Whether or not the students in BSL condone the act of abortion, this is not a simple matter of abortion vs. pro-life. This is an issue of women’s reproductive health and their rights to their own bodies.
Pregnancy remains one of the most dangerous and vulnerable states that a woman can enter. This risk increases when you are poor and do not have access to prenatal care or when you have existing health complications such as diabetes, heart disease, high cholesterol, etc.
If you want to callously paint all women who seek abortions with the same brush as murderers, it would be advisable to look up the health risks that come with pregnancy and seriously examine infant mortality rates among the poor and those with existing health conditions.
This choice you seem to think is so simple is something you could possibly face. You should exhibit more caution before, between the ages of 18-24, you plaster your ignorance to sidewalks for the world to see.

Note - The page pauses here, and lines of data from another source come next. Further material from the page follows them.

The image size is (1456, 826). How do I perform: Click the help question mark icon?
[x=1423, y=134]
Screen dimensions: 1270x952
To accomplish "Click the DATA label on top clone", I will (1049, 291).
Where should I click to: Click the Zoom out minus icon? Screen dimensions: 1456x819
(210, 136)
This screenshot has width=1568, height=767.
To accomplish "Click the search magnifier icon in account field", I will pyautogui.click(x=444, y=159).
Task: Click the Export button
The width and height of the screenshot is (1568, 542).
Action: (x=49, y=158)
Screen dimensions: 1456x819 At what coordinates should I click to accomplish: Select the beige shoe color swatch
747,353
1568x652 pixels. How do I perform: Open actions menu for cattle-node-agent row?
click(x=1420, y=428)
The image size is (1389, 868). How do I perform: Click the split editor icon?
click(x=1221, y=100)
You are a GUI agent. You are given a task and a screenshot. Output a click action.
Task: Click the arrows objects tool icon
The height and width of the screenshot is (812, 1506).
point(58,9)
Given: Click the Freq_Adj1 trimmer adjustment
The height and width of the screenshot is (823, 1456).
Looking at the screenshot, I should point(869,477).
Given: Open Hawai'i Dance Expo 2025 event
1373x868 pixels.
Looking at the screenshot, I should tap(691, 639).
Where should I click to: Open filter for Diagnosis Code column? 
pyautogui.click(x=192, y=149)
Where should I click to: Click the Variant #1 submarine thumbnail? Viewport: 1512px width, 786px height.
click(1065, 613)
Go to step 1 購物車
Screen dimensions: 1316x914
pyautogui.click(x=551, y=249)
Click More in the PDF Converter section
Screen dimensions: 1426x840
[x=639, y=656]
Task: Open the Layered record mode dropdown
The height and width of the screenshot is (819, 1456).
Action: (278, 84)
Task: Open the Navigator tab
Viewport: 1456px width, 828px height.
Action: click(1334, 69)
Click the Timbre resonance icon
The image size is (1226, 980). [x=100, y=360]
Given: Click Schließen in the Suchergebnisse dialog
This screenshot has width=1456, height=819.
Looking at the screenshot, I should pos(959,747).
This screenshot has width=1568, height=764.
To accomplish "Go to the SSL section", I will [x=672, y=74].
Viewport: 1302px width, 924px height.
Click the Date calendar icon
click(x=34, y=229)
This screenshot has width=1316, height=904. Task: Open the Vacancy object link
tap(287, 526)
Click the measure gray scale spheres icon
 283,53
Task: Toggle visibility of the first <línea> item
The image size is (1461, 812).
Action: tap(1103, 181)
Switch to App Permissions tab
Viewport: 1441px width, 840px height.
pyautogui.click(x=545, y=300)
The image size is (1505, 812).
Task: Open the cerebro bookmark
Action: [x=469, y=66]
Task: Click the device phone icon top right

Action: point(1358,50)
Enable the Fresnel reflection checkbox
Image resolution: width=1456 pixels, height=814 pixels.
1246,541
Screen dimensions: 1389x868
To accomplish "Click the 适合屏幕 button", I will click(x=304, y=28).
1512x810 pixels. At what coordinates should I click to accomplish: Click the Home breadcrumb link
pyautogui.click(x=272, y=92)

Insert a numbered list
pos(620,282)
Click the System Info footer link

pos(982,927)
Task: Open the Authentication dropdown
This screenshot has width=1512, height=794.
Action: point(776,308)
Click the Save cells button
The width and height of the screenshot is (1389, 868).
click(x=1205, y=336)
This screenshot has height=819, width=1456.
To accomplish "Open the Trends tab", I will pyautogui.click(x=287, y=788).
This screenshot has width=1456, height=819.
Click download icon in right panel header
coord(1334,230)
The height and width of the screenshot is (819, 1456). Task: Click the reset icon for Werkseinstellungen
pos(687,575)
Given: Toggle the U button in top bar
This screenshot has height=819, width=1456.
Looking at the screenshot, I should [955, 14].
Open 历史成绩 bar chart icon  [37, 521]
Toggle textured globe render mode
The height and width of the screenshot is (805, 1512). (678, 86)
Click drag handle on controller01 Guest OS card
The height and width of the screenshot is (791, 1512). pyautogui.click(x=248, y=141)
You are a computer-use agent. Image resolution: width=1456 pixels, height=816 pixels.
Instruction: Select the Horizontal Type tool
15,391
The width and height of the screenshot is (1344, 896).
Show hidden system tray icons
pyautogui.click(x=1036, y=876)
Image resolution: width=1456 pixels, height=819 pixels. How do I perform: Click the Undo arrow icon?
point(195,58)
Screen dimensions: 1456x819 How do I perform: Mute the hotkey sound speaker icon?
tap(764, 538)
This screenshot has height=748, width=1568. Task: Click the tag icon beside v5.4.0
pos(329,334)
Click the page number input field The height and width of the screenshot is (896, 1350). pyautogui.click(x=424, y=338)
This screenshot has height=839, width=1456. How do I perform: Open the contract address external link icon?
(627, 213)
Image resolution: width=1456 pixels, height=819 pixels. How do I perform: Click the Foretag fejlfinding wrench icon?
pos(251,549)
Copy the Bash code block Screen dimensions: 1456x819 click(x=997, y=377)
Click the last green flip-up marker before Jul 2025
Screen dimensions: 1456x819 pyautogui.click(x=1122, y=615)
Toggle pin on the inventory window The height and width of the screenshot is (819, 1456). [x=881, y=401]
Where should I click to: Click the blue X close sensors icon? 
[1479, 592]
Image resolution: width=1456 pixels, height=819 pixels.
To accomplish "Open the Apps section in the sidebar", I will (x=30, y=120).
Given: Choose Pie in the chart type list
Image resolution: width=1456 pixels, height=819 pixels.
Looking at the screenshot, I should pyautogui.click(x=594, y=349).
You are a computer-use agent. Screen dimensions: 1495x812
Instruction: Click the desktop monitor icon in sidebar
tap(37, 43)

Moreover, neither BSL nor the government has any right to tell a woman what to do with her body. This is not a matter of debate for me, as there is no agreement in the fields of medicine, philosophy or theology at which point a fetus has the right to life. This is why laws concerning abortion are cumbersome and difficult to draft. The only thing that is clear is this: You have no right or say in the situation; it is not your body. To the students in BSL: Consider your own situation in life.
You are in college. This puts you in the top 35% percent of Alabama income earners and far above many of the people who will face the decision to attain an abortion. You may have health insurance and access to birth control.
Secondly, you clearly have no knowledge or understanding of the medical field or policy concerning reproductive health. Otherwise, you would understand that there are very serious health factors that come with having a child.
Thirdly, if you had any understanding of or respect for history, you would not think that it is acceptable to parallel the civil rights movement with a fetus which no medical professional can precisely agree is conscious or alive. The civil rights movement was a dynamic struggle designed to actualize the rights of oppressed citizens living in the United States. The last time I checked, I don’t remember being in the womb, much less fighting for my rights within it. Your dangerously asinine assumption and brazen ignorance in making this comparison astounds me.
Finally, know this. If you must have compassion, show some for the brave women who must face the difficult and controversial choice to have an abortion. If you must argue your opinion, temper that opinion with fact and knowledge – not assumption.
And to Ms. Fennell, whether or not your opinions have anything to do with religion is irrelevant. You hold every right to shout your ignorance from each corner of campus. However, I will vigorously exercise my right to condemn you to idiocy, as you decided it was acceptable to trivialize this difficult choice to pop music and blindly compare the “struggle” for pro-life activists to civil rights.
Johnathan Speer is a graduate student studying secondary education. His column runs weekly on Wednesdays.